The Turkish minority community of Greece is lamenting the systemic violation of their educational rights, which is guaranteed under the 1923 Treaty of Lausanne.
Four more Turkish minority schools will be closed in the Western Thracian region Komotini (Gümülcine) due to what Greek authorities have called “not enough students” and "economic reasons."
The Greek government maintains its policy of shutting down minority schools every year under the pretext that the number of students fall below nine, Aydın Ahmet, the head of the Association of Western Thrace Turkish Teachers (BTTÖB), told Anadolu Agency (AA).
Four primary schools in Hacıören, Keziren and Payamlar villages in Rodop and Karaöy in Xanthi (Iskece) will not open their doors in the upcoming school years.
The move brings down the number of Turkish primary schools in Western Thrace to 231 in 1996 to just 86, Ahmet said.
“The Greek government does not consult minorities while making decisions regarding their education,” he said. “Nor does it fulfill assurances that it will reopen the schools if the number of students exceeds nine within two years.”
Ahmet pointed out that Western Thracian Turkish teachers who graduated from universities in Türkiye are not allowed to work in minority schools in the region and that there is no bilingual kindergarten education available for minorities despite preschool education being mandatory in Greece.
“Children must be educated in their mother tongue in order for their self-confidence to build up and it’s not possible for it to develop in a state school where the child’s native language isn’t spoken,” Ahmet said.
“As a teacher who taught bilingual children in state schools in Vienna, I insist that children will always have better self-confidence in schools where their mother tongue is spoken.”
Ahmet also complained that the Turkish minority's demands for bilingual kindergartens have been ignored to date, and said propaganda is being spread in state kindergartens about minority primary schools being of “poor quality and inadequate.”

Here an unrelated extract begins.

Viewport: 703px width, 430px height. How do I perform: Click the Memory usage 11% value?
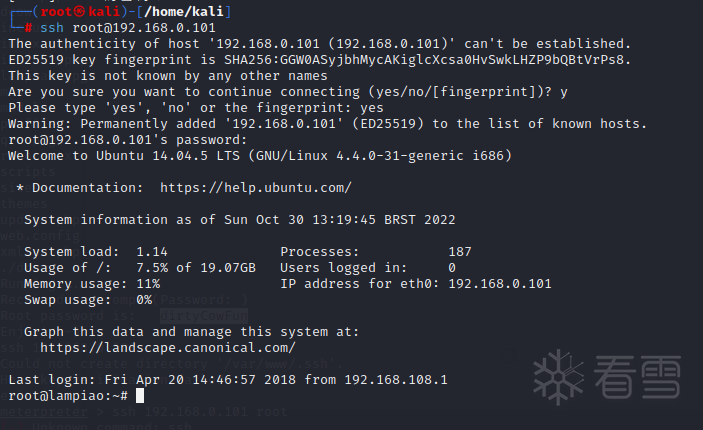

Some 150,000 Muslim Turks in Western Thrace, economically one of the poorest in Greece, have long complained over deteriorating conditions. Seeing the community as a “hostage” of its ties with Türkiye, the Greek government has committed numerous breaches of its treaty obligations and ECtHR rulings over the years, including the closure of schools, the banning of Turkish-language education and refusing to legally allow the community to elect their religious leaders like muftis (Muslim clerics).